I’ve served my country overseas for decades. Now Griffin wants to toss my NC vote? | Opinion
The first time I voted was in 1984. My parents were living in Fayetteville, and I was in college in Durham, North Carolina. I was 19 years old and I cast my vote for President Ronald Reagan. My vote mattered and it counted.
Voting is integral to being an American. There is nothing more apple pie and standing up for the stars and stripes than voting. I have voted in nearly every election since that first time in a voting booth.
I joined the U.S. Army and have lived outside North Carolina since 1990. Many soldiers would change their state of residency from North Carolina so they would not have to pay state taxes, but not me, even though North Carolina did take state taxes. I was proud to call North Carolina home. I remained a resident of North Carolina, and I voted. I voted for everything from local board of education members to who sits behind the desk in the Oval Office. Voting is my right, my privilege and my responsibility.
But right now there is litigation by partisans who are trying to throw out my vote in the state Supreme Court election between Justice Allison Riggs and Judge Jefferson Griffin.
I retired from the military after 25 years of service and now serve my nation as a civil servant working overseas for the United States Army. Those partisans say my vote should not be counted because I did not copy my North Carolina driver’s license or my U.S. Army identification to prove who I am, as is required for those who arrive at the ballot box on Election Day. It is worth noting that my county election board never required nor requested me to provide a copy of any identification along with my absentee ballot. They asked me to sign an affidavit that I was an overseas voter and was who I claimed to be, and I did such.
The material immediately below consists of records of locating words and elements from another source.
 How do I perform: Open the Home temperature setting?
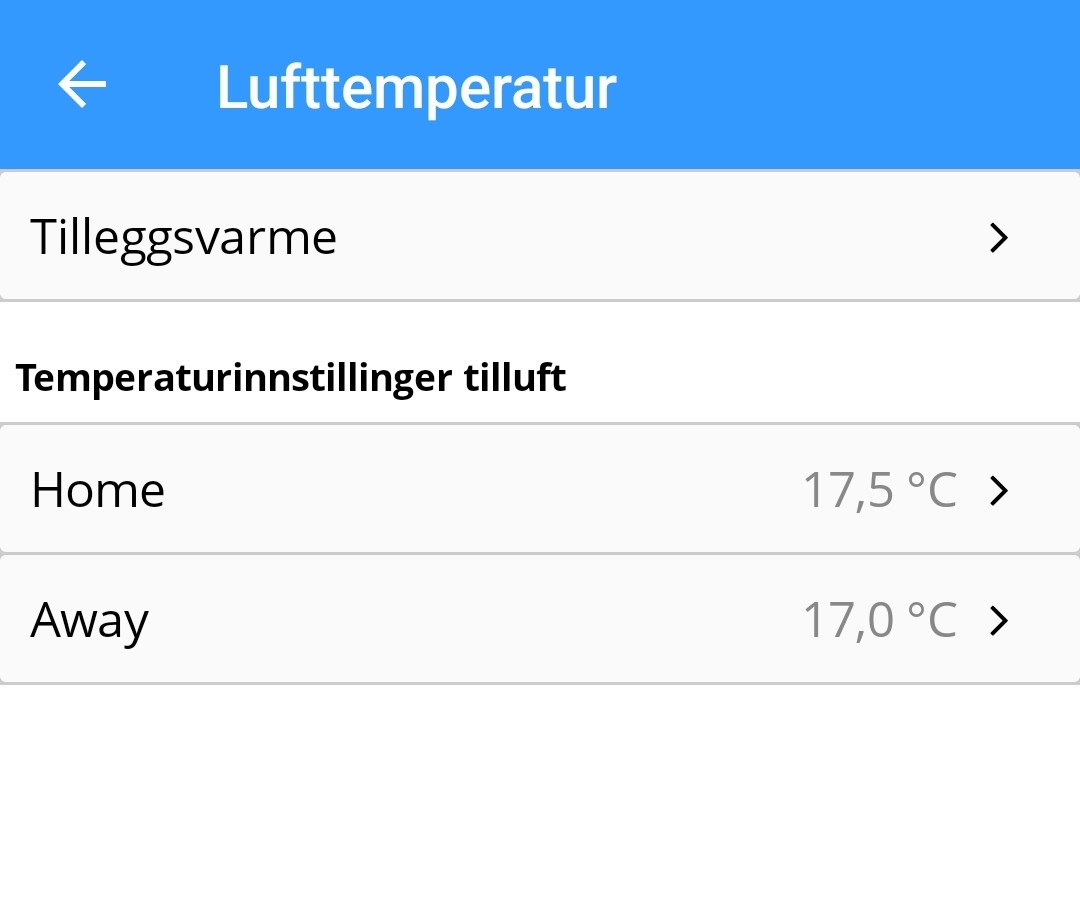(540, 490)
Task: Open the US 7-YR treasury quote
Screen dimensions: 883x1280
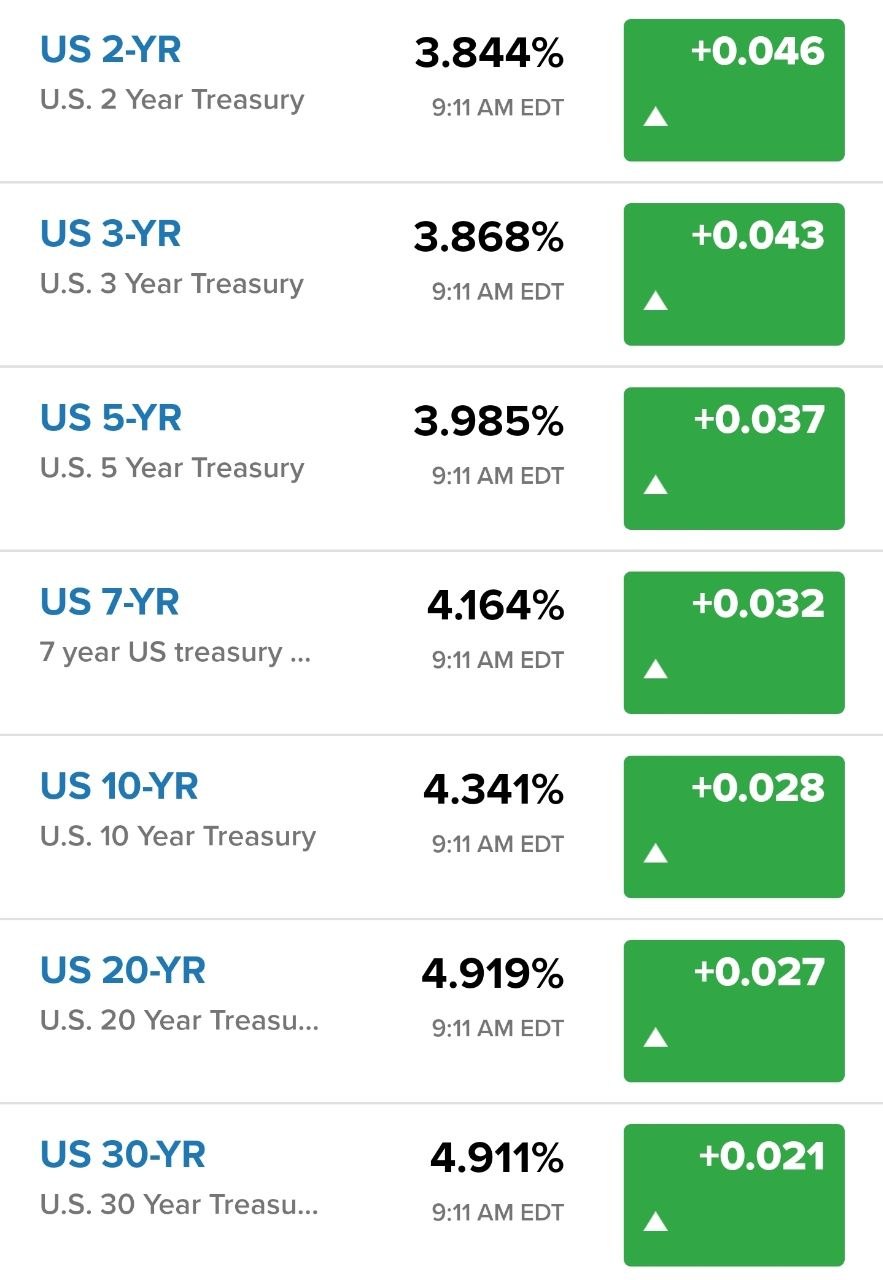Action: [x=110, y=602]
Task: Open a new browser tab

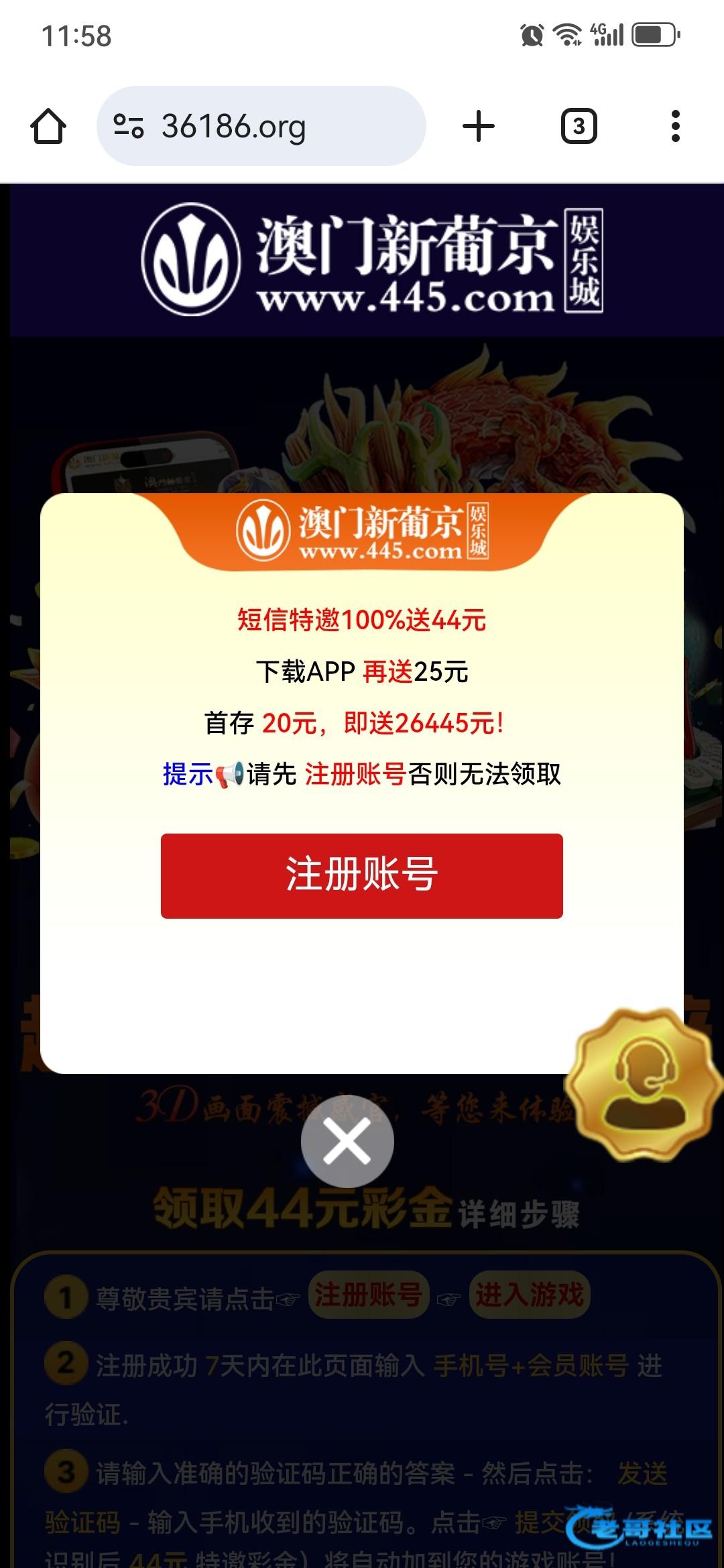Action: 479,126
I am sure many soldiers have done the same when they were serving, as I have done so many times.
The prospect of my 2024 vote not being counted is outrageous. This is the method I have always voted since joining the Army and I was never — never — instructed to do anything differently. I wonder if my vote counted when I was deployed to Saudi Arabia? I wonder if my vote should have counted when I was stationed unaccompanied to Korea for more than a year by the Demilitarized Zone dividing the Koreas? Or should my vote have counted when I voted absentee because I was deployed to Afghanistan from 2012 to 2013?
Who I vote for is not relevant in any way to my outrage. What is relevant is the disenfranchisement of citizens because of a desire to get the result some so desperately want at a cost that is simply beyond the pale. This scorched earth quest for power is not tethered to the principles and the values that I, as an American, hold dear. History is replete with examples of those who are so willing to grab for power that they forget why they even stepped into the arena to serve. In the end, their motto is “the ends justify the means, regardless the cost.”
I served and proudly so, and part of that ethos was my ability to tell others during my service that my country gave me a voice through my vote. Sometimes my candidates lost, and sometimes my candidates won. But never has my vote been questioned and potentially excluded so willfully in an attempt to ascertain a certain partisan result.
Any political party that would support this is playing with fire, and sadly all that is wanted is a result without regard to the very fabric that made us as a nation exceptional — the sacrosanct ability to choose our leaders through voting. But when you fundamentally fail to have the very ethics that made this country great, then please don’t ask me to call you an American. My vote would be extremely easy.